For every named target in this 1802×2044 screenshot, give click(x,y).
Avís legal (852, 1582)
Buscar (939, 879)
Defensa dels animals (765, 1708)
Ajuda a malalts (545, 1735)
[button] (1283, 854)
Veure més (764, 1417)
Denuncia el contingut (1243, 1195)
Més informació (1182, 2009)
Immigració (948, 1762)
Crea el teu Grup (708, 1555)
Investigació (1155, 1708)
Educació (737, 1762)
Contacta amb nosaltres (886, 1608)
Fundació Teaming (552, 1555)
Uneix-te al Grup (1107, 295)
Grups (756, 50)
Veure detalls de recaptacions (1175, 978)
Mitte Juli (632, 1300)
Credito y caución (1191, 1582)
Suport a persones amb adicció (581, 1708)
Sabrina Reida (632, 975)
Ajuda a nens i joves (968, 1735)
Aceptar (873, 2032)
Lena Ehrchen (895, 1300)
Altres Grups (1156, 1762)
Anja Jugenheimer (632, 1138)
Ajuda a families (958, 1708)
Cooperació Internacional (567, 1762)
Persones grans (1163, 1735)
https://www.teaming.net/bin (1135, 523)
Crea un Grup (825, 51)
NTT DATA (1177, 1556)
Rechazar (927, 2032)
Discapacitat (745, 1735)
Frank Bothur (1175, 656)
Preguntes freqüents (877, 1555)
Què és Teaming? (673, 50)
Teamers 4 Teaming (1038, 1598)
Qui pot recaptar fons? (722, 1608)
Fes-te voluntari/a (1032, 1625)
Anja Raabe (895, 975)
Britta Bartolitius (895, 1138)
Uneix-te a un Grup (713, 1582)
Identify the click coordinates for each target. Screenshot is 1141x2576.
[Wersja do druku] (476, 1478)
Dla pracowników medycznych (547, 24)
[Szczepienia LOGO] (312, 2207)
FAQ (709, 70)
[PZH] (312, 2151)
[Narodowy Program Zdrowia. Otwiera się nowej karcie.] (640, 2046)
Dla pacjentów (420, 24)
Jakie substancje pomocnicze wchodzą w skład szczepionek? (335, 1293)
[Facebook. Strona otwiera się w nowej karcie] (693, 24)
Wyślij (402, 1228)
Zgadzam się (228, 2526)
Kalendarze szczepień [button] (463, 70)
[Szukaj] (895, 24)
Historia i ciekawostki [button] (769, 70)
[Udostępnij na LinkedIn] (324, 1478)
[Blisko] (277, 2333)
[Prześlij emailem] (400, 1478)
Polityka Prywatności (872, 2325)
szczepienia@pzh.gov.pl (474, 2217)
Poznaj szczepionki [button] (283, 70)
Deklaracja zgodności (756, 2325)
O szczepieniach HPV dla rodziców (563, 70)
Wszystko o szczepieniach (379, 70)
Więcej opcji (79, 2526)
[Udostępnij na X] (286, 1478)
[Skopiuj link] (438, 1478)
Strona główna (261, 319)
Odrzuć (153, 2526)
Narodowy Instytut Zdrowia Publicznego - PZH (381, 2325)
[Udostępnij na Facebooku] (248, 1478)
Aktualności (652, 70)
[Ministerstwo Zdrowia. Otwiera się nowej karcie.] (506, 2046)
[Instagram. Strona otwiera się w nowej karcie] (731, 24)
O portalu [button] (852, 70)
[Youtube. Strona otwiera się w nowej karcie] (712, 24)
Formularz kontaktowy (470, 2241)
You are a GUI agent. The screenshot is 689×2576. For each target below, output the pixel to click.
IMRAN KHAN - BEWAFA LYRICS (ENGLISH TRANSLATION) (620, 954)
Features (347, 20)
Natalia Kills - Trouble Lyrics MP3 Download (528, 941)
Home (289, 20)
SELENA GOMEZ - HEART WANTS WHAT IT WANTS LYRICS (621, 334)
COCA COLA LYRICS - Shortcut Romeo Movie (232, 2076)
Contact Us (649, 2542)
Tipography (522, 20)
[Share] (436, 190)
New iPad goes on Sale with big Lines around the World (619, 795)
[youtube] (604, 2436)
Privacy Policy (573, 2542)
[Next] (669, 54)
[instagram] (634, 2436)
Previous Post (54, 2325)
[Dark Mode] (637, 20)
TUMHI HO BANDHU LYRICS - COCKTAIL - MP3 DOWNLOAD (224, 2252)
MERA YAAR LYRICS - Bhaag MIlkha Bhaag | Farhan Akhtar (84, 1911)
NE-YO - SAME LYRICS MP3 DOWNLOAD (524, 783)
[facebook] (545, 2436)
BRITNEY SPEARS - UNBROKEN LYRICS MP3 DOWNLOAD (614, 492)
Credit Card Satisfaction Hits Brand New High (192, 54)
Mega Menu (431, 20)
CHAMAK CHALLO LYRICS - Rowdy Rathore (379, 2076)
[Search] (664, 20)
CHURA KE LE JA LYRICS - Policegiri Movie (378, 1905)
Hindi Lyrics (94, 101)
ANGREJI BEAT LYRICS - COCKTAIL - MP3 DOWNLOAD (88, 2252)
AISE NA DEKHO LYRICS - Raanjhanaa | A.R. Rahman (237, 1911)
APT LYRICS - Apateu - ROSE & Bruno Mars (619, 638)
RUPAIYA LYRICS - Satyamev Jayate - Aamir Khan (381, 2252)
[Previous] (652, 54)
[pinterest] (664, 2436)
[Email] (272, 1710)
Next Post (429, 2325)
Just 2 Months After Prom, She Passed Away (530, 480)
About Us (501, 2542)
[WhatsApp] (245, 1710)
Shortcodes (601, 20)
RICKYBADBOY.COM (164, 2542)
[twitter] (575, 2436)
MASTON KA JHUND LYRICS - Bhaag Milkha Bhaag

[Work request] Take the lines above from the one containing "Aceptar (873, 2032)" down to the one containing "Poznaj szczepionki [button] (283, 70)", and transcribe them exactly, both ends included.

[Response box]
Aceptar (873, 2032)
Lena Ehrchen (895, 1300)
Altres Grups (1156, 1762)
Anja Jugenheimer (632, 1138)
Ajuda a families (958, 1708)
Cooperació Internacional (567, 1762)
Persones grans (1163, 1735)
https://www.teaming.net/bin (1135, 523)
Crea un Grup (825, 51)
NTT DATA (1177, 1556)
Rechazar (927, 2032)
Discapacitat (745, 1735)
Frank Bothur (1175, 656)
Preguntes freqüents (877, 1555)
Què és Teaming? (673, 50)
Teamers 4 Teaming (1038, 1598)
Qui pot recaptar fons? (722, 1608)
Fes-te voluntari/a (1032, 1625)
Anja Raabe (895, 975)
Britta Bartolitius (895, 1138)
Uneix-te a un Grup (713, 1582)
Identify the click coordinates for each target. Screenshot is 1141x2576.
[Wersja do druku] (476, 1478)
Dla pracowników medycznych (547, 24)
[Szczepienia LOGO] (312, 2207)
FAQ (709, 70)
[PZH] (312, 2151)
[Narodowy Program Zdrowia. Otwiera się nowej karcie.] (640, 2046)
Dla pacjentów (420, 24)
Jakie substancje pomocnicze wchodzą w skład szczepionek? (335, 1293)
[Facebook. Strona otwiera się w nowej karcie] (693, 24)
Wyślij (402, 1228)
Zgadzam się (228, 2526)
Kalendarze szczepień [button] (463, 70)
[Szukaj] (895, 24)
Historia i ciekawostki [button] (769, 70)
[Udostępnij na LinkedIn] (324, 1478)
[Blisko] (277, 2333)
[Prześlij emailem] (400, 1478)
Polityka Prywatności (872, 2325)
szczepienia@pzh.gov.pl (474, 2217)
Poznaj szczepionki [button] (283, 70)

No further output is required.